Except it wasn’t AI magic. It was 1,000 humans in India reviewing your every move. Was it really that simple and stupid? Yup.
Turns out, “Just Walk Out” was less HAL 9000 and more “Mechanical Turk with extra steps.” The retail giant touted the system as powered by advanced AI and machine learning. But behind the scenes, a sizable chunk of those shopping trips were monitored by an army of low-paid workers validating transactions and fixing AI misfires in real time. Think of it as a high-tech Wizard of Oz, if the wizard was also doing data annotation for minimum wage.
According to reports, roughly 70% of the transactions needed human review. That’s not just a little “AI assistance”—that’s a full-blown human-powered operation being passed off as cutting-edge tech. Amazon claims the workers were “just labeling data” to improve the system. But if you’re consistently relying on manual intervention, is your AI even walking on its own?
This whole thing isn’t new, either. Back in the early days of AI, companies leaned on “human-in-the-loop” strategies to teach their models. But what’s new is the way these companies market the tech—splashy demos, overhyped press releases, and vague language that makes it seem like HAL has it covered when it’s actually some folks in India
Now, Amazon is quietly walking back the technology from its larger Fresh grocery stores in the U.S., swapping “Just Walk Out” for “Dash Carts”—essentially smart shopping carts that let you scan as you go. It’s more honest, less sci-fi, and doesn’t require a human safety net watching your every cereal box grab.
“Just Walk Out” still exists in smaller Amazon Go stores and third-party retailers, but the reveal has opened a much-needed conversation about “AI-washing”—where companies slap the AI label on anything with an algorithm and hope no one asks questions.
This also mirrors the recent scandal at Builder.ai, a now-bankrupt company that sold an “AI assistant” named Natasha, which turned out to be a group of Indian engineers answering queries manually. In both cases, the companies weren’t lying as much as they were hoping you wouldn’t ask where the sausage—or in this case, the server logs—are made.

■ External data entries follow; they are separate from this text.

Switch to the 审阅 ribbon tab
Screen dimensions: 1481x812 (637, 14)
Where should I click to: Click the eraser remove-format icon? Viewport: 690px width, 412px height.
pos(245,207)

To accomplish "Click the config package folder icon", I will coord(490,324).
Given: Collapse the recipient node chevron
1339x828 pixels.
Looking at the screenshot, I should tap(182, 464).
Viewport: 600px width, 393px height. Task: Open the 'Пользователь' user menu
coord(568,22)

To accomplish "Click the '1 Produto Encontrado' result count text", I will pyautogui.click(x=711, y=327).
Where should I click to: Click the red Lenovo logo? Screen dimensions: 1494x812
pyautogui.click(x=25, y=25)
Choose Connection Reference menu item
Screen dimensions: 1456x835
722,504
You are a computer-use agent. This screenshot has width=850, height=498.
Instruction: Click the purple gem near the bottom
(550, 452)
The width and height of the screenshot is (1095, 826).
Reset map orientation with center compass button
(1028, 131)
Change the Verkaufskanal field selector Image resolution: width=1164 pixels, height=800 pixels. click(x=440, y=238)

In the end, what we’ve got isn’t a fully autonomous future—it’s a duct-taped demo of one. And maybe that’s fine. But let’s at least be honest about it.
So next time someone tells you AI is taking all the jobs, remind them: it still needs a thousand people watching you buy almond milk.
Welcome to the Punch Yourself in the Face Economy, where your cashier is an algorithm…until it’s not.